§ **REQUIRED TASK**:
Copy the listing below with each "computer-use agent" changed to "screen-control assistant" and all other text left unchanged.

::::

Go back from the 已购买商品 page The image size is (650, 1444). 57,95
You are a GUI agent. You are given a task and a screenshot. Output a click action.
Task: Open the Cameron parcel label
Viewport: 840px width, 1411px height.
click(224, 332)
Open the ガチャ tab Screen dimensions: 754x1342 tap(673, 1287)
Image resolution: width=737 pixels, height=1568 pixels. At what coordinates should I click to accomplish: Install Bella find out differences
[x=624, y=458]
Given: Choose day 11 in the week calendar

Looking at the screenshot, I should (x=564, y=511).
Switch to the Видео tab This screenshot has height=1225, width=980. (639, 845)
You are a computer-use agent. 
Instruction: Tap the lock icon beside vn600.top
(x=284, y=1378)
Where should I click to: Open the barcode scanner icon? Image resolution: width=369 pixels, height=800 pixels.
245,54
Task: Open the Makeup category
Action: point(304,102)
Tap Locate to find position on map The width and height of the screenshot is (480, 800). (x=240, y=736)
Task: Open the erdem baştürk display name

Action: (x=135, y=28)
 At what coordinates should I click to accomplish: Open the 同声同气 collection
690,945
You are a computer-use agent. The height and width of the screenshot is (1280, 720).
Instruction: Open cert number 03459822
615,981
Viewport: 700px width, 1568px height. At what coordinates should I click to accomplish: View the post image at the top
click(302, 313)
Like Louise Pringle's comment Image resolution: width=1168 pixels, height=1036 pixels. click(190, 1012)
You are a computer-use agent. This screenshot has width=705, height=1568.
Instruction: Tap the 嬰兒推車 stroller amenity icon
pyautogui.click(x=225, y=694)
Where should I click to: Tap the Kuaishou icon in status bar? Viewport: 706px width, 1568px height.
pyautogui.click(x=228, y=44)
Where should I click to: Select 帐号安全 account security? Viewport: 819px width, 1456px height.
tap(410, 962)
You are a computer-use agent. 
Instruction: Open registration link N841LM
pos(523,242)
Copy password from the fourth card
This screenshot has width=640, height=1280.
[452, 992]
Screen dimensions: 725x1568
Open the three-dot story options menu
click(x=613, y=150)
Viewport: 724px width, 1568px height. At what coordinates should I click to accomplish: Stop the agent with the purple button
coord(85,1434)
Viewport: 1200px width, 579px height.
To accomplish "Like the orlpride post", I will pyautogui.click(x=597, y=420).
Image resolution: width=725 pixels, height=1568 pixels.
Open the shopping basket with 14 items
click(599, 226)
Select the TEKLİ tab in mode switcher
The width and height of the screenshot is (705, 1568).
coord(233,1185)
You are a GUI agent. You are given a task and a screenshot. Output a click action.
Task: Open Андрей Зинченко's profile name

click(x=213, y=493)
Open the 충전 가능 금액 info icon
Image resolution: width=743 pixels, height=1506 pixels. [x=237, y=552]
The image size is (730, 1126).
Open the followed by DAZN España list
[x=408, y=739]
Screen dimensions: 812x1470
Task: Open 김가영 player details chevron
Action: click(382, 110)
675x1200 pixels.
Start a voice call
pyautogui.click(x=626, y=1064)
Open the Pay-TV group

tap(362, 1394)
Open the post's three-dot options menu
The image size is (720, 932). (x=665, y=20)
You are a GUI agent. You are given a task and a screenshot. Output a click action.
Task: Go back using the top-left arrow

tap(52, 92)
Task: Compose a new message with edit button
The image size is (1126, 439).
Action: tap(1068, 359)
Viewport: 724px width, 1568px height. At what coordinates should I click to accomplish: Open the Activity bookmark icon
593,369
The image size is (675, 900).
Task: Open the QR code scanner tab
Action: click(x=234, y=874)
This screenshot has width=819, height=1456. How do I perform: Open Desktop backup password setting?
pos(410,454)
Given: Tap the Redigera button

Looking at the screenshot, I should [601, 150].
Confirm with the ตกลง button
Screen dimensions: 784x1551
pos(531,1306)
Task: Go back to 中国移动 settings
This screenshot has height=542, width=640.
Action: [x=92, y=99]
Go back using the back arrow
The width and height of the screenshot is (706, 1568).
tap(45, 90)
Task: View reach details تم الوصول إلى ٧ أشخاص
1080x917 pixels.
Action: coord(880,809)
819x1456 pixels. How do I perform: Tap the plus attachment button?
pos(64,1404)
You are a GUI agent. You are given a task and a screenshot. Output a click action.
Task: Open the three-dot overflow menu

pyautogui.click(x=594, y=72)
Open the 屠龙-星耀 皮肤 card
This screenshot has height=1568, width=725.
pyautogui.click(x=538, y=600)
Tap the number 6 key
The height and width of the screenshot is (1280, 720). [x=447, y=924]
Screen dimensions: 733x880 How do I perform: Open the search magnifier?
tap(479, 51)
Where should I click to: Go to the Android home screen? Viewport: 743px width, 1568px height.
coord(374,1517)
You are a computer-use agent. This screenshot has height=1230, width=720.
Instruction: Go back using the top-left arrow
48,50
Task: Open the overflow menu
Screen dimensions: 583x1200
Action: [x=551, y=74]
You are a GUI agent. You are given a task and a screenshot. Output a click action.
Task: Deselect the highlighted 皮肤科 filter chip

::::

§ **ANSWER FOR THIS EXERCISE**:
Go back from the 已购买商品 page The image size is (650, 1444). 57,95
You are a GUI agent. You are given a task and a screenshot. Output a click action.
Task: Open the Cameron parcel label
Viewport: 840px width, 1411px height.
click(224, 332)
Open the ガチャ tab Screen dimensions: 754x1342 tap(673, 1287)
Image resolution: width=737 pixels, height=1568 pixels. At what coordinates should I click to accomplish: Install Bella find out differences
[x=624, y=458]
Given: Choose day 11 in the week calendar

Looking at the screenshot, I should (x=564, y=511).
Switch to the Видео tab This screenshot has height=1225, width=980. (639, 845)
You are a screen-control assistant. 
Instruction: Tap the lock icon beside vn600.top
(x=284, y=1378)
Where should I click to: Open the barcode scanner icon? Image resolution: width=369 pixels, height=800 pixels.
245,54
Task: Open the Makeup category
Action: point(304,102)
Tap Locate to find position on map The width and height of the screenshot is (480, 800). (x=240, y=736)
Task: Open the erdem baştürk display name

Action: (x=135, y=28)
 At what coordinates should I click to accomplish: Open the 同声同气 collection
690,945
You are a screen-control assistant. The height and width of the screenshot is (1280, 720).
Instruction: Open cert number 03459822
615,981
Viewport: 700px width, 1568px height. At what coordinates should I click to accomplish: View the post image at the top
click(302, 313)
Like Louise Pringle's comment Image resolution: width=1168 pixels, height=1036 pixels. click(190, 1012)
You are a screen-control assistant. This screenshot has width=705, height=1568.
Instruction: Tap the 嬰兒推車 stroller amenity icon
pyautogui.click(x=225, y=694)
Where should I click to: Tap the Kuaishou icon in status bar? Viewport: 706px width, 1568px height.
pyautogui.click(x=228, y=44)
Where should I click to: Select 帐号安全 account security? Viewport: 819px width, 1456px height.
tap(410, 962)
You are a screen-control assistant. 
Instruction: Open registration link N841LM
pos(523,242)
Copy password from the fourth card
This screenshot has width=640, height=1280.
[452, 992]
Screen dimensions: 725x1568
Open the three-dot story options menu
click(x=613, y=150)
Viewport: 724px width, 1568px height. At what coordinates should I click to accomplish: Stop the agent with the purple button
coord(85,1434)
Viewport: 1200px width, 579px height.
To accomplish "Like the orlpride post", I will pyautogui.click(x=597, y=420).
Image resolution: width=725 pixels, height=1568 pixels.
Open the shopping basket with 14 items
click(599, 226)
Select the TEKLİ tab in mode switcher
The width and height of the screenshot is (705, 1568).
coord(233,1185)
You are a GUI agent. You are given a task and a screenshot. Output a click action.
Task: Open Андрей Зинченко's profile name

click(x=213, y=493)
Open the 충전 가능 금액 info icon
Image resolution: width=743 pixels, height=1506 pixels. [x=237, y=552]
The image size is (730, 1126).
Open the followed by DAZN España list
[x=408, y=739]
Screen dimensions: 812x1470
Task: Open 김가영 player details chevron
Action: click(382, 110)
675x1200 pixels.
Start a voice call
pyautogui.click(x=626, y=1064)
Open the Pay-TV group

tap(362, 1394)
Open the post's three-dot options menu
The image size is (720, 932). (x=665, y=20)
You are a GUI agent. You are given a task and a screenshot. Output a click action.
Task: Go back using the top-left arrow

tap(52, 92)
Task: Compose a new message with edit button
The image size is (1126, 439).
Action: tap(1068, 359)
Viewport: 724px width, 1568px height. At what coordinates should I click to accomplish: Open the Activity bookmark icon
593,369
The image size is (675, 900).
Task: Open the QR code scanner tab
Action: click(x=234, y=874)
This screenshot has width=819, height=1456. How do I perform: Open Desktop backup password setting?
pos(410,454)
Given: Tap the Redigera button

Looking at the screenshot, I should [601, 150].
Confirm with the ตกลง button
Screen dimensions: 784x1551
pos(531,1306)
Task: Go back to 中国移动 settings
This screenshot has height=542, width=640.
Action: [x=92, y=99]
Go back using the back arrow
The width and height of the screenshot is (706, 1568).
tap(45, 90)
Task: View reach details تم الوصول إلى ٧ أشخاص
1080x917 pixels.
Action: coord(880,809)
819x1456 pixels. How do I perform: Tap the plus attachment button?
pos(64,1404)
You are a GUI agent. You are given a task and a screenshot. Output a click action.
Task: Open the three-dot overflow menu

pyautogui.click(x=594, y=72)
Open the 屠龙-星耀 皮肤 card
This screenshot has height=1568, width=725.
pyautogui.click(x=538, y=600)
Tap the number 6 key
The height and width of the screenshot is (1280, 720). [x=447, y=924]
Screen dimensions: 733x880 How do I perform: Open the search magnifier?
tap(479, 51)
Where should I click to: Go to the Android home screen? Viewport: 743px width, 1568px height.
coord(374,1517)
You are a screen-control assistant. This screenshot has height=1230, width=720.
Instruction: Go back using the top-left arrow
48,50
Task: Open the overflow menu
Screen dimensions: 583x1200
Action: [x=551, y=74]
You are a GUI agent. You are given a task and a screenshot. Output a click action.
Task: Deselect the highlighted 皮肤科 filter chip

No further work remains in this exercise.